Infarctus du myocarde Hazard ratio : 0,83 IC95 [0,64-1,09] ; p :0,19
Syndrome coronarien aigü HR : 1 IC95[0,64-1,55] ; p :0,99
AVC HR : 0,89 IC 95[0,63-1,25] ; p : 0,5
Insuffisance cardiaque aigüe : HR :0,65 IC95 [0,45-0,84] ; p :0,002
Décès de causes cardio-vasculaires : HR : 0,57 [0,38-0,85] ; p : 0,005


On voit que l’effet global sur le critère composite est pour partie due à l’adjonction de résultats non significatifs.

Ces différences importantes entre les différents résultats réputés être influencés par l’hypertesion, devrait faire s’interroger sur le rôle d’autres facteurs (outre les biais déjà mentionnés).

L’insuffisance cardiaque, sur laquelle repose 60% environ de la différence entre les deux groupes une fois écartés les autres critères non significatifs est influencée de manière indépendante par l’obésité , chaque point d’IMC supplémentaire augmentant le risque d’insuffisance cardiaque de 5 à 7% [« there was an increase in the risk of heart failure
of 5 percent for men and 7 percent for women for each
increment of 1 in body-mass index.” http://www.masterclinicalpharmacy.it/wp-content/uploads/2011/12/GIUA-2-BMI-E-INSUFFICIENZA-CARDIACA.pdf ]. L’information qui nous manqué est donc est-ce que le groupe présentant une insuffisance cardiaque avait un IMC significativement different de la moyenne?

La validité externe de l’essai

N’est pas garantie par la sélection des groupes mais aussi par le fait que le score de Framingham tend à nettement surestimer le risque de décès dans la population française [« The resulting rates were compared with those derived from national vital statistics.
Results
Framingham overestimated French coronary deaths by 2.8 in men and 1.9 in women, and cardiovascular deaths by
1.5 in men and 1.3 in women. SCORE overestimated coronary death by 1.6 in men and 1.7 in women, and underestimated
cardiovascular death by 0.94 in men and 0.85 in women. http://www.researchgate.net/publication/40870196_SCORE_should_be_preferred_to_Framingham_to_predict_cardiovascular_death_in_French_population )

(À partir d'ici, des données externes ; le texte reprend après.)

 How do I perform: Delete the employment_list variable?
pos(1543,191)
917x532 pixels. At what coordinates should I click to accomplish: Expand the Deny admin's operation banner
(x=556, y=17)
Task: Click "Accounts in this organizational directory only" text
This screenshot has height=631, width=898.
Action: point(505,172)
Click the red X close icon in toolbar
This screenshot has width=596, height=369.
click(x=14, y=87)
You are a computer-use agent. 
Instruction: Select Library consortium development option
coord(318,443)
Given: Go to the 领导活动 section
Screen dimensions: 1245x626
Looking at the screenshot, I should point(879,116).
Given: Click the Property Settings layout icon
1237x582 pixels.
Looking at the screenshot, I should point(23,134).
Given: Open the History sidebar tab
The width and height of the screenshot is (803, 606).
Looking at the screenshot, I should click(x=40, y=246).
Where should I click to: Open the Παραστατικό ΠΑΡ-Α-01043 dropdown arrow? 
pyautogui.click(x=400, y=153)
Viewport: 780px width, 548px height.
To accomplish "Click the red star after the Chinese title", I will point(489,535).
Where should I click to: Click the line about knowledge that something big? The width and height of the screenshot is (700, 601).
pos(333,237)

Concernant la mortalité, la différence dans les morts non attribuées ou de cause inconnue, la différence de morts par cancer, la différence des morts par accident/suicide /homicide, la mort subite, toujours en faveur du groupe intensif ,c e qui doit poser question, représentent 33 décès et constituent 60% (33/55) de la différence des décès toutes causes.



Le résultat le plus incontestable de cette étude est d’avoir multiplié par plus de 3 le nombre de patients pour lesquels on utilise 4 médicaments au moins pour faire baisser la PAS, 6,9% dans le group standard à 24,3% dans le groupe intensif http://perruchenautomne.eu/wordpress/?p=4330 .

Si cela se traduit en des recommandations générales, transposé à la France cela représente, sur 12 millions de patients actuellement traités plus de 2 millions de patients supplémentaires traités par au moins 4 médicaments pour la tension artérielle et encore deux millions de plus qui seraient traités par 3 médicaments au lieu de 2. Sans compter tous ceux qui seraient traités à partir de seuils plu bas.